[Collected data]
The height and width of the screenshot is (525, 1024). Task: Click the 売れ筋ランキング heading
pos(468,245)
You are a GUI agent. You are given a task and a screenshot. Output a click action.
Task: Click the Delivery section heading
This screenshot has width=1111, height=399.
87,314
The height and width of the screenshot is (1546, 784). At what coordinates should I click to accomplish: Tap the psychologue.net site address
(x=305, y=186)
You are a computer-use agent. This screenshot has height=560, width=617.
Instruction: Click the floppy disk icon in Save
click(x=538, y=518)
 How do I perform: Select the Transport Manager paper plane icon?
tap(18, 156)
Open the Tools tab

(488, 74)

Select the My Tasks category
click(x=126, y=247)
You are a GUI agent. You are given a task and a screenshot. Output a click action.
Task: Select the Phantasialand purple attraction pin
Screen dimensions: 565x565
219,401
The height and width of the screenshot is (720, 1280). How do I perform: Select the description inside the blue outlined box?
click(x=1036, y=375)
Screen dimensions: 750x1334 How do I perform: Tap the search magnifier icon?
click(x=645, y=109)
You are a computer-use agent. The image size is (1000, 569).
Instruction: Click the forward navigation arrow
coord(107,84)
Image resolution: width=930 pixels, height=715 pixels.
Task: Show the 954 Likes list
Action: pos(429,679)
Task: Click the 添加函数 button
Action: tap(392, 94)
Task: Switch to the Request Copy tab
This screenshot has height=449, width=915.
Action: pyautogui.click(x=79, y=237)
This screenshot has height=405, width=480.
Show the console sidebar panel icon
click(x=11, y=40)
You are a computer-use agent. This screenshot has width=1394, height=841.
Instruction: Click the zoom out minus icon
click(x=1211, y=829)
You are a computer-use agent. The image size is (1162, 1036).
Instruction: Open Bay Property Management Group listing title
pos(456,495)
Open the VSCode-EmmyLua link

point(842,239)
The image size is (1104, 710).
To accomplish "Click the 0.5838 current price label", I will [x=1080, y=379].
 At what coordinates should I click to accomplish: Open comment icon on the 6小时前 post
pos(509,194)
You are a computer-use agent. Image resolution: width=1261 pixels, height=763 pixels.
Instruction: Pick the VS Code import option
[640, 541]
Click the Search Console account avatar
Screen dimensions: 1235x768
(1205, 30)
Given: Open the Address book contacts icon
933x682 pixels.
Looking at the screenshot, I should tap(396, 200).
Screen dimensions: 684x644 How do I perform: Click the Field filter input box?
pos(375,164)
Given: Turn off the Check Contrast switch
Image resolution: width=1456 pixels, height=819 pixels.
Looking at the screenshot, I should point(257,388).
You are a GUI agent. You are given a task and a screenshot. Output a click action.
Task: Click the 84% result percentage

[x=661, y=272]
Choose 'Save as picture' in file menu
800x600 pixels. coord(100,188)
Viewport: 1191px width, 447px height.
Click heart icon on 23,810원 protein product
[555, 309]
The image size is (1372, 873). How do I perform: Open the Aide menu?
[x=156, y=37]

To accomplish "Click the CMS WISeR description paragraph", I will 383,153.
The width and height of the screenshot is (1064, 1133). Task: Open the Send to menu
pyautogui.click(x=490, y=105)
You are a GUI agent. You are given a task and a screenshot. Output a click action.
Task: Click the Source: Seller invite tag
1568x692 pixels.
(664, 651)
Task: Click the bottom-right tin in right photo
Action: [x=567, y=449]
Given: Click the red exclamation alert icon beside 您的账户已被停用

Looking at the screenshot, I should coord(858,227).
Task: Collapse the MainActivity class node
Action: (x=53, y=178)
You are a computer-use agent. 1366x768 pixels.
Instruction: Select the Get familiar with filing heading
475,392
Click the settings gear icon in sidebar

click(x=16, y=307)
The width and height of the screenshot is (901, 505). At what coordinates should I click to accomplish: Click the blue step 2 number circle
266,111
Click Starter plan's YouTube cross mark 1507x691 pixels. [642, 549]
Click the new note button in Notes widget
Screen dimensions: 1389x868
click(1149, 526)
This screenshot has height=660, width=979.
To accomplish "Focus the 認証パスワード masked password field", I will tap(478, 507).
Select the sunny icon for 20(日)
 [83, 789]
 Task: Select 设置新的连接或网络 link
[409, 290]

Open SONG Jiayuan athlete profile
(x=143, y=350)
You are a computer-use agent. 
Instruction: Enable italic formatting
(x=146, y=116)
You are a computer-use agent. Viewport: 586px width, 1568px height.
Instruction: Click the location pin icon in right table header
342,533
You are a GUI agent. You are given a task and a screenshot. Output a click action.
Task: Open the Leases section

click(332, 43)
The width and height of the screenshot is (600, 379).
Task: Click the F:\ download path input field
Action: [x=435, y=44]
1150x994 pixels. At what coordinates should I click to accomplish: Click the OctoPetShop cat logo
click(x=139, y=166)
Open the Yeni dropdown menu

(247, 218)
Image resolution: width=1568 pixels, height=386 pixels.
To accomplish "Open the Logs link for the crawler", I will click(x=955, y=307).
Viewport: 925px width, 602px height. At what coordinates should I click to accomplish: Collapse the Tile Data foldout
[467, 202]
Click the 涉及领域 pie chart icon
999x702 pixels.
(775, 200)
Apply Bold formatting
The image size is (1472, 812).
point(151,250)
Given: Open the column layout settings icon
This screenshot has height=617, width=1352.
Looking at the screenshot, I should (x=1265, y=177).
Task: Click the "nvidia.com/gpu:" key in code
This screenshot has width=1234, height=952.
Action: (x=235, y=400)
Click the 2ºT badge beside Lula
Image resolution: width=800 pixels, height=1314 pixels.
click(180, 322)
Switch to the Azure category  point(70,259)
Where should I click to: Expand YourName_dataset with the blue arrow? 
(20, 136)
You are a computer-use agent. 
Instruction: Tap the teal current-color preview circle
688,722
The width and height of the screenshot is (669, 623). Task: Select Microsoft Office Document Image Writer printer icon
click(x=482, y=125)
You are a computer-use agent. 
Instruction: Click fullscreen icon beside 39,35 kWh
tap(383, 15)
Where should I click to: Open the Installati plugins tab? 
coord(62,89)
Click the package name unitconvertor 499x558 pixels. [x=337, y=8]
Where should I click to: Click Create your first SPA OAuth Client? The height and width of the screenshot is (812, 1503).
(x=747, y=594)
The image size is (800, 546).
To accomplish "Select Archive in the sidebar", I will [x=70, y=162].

**WORK TO BE COMPLETED**
From the opening line of the data above through the line that contains "You are a computer-use agent. Image", please print each line as it stands and only those lines.

**SOLUTION**
The height and width of the screenshot is (525, 1024). Task: Click the 売れ筋ランキング heading
pos(468,245)
You are a GUI agent. You are given a task and a screenshot. Output a click action.
Task: Click the Delivery section heading
This screenshot has width=1111, height=399.
87,314
The height and width of the screenshot is (1546, 784). At what coordinates should I click to accomplish: Tap the psychologue.net site address
(x=305, y=186)
You are a computer-use agent. This screenshot has height=560, width=617.
Instruction: Click the floppy disk icon in Save
click(x=538, y=518)
 How do I perform: Select the Transport Manager paper plane icon?
tap(18, 156)
Open the Tools tab

(488, 74)

Select the My Tasks category
click(x=126, y=247)
You are a GUI agent. You are given a task and a screenshot. Output a click action.
Task: Select the Phantasialand purple attraction pin
Screen dimensions: 565x565
219,401
The height and width of the screenshot is (720, 1280). How do I perform: Select the description inside the blue outlined box?
click(x=1036, y=375)
Screen dimensions: 750x1334 How do I perform: Tap the search magnifier icon?
click(x=645, y=109)
You are a computer-use agent. The image size is (1000, 569).
Instruction: Click the forward navigation arrow
coord(107,84)
Image resolution: width=930 pixels, height=715 pixels.
Task: Show the 954 Likes list
Action: pos(429,679)
Task: Click the 添加函数 button
Action: tap(392, 94)
Task: Switch to the Request Copy tab
This screenshot has height=449, width=915.
Action: pyautogui.click(x=79, y=237)
This screenshot has height=405, width=480.
Show the console sidebar panel icon
click(x=11, y=40)
You are a computer-use agent. This screenshot has width=1394, height=841.
Instruction: Click the zoom out minus icon
click(x=1211, y=829)
You are a computer-use agent. The image size is (1162, 1036).
Instruction: Open Bay Property Management Group listing title
pos(456,495)
Open the VSCode-EmmyLua link

point(842,239)
The image size is (1104, 710).
To accomplish "Click the 0.5838 current price label", I will [x=1080, y=379].
 At what coordinates should I click to accomplish: Open comment icon on the 6小时前 post
pos(509,194)
You are a computer-use agent. Image resolution: width=1261 pixels, height=763 pixels.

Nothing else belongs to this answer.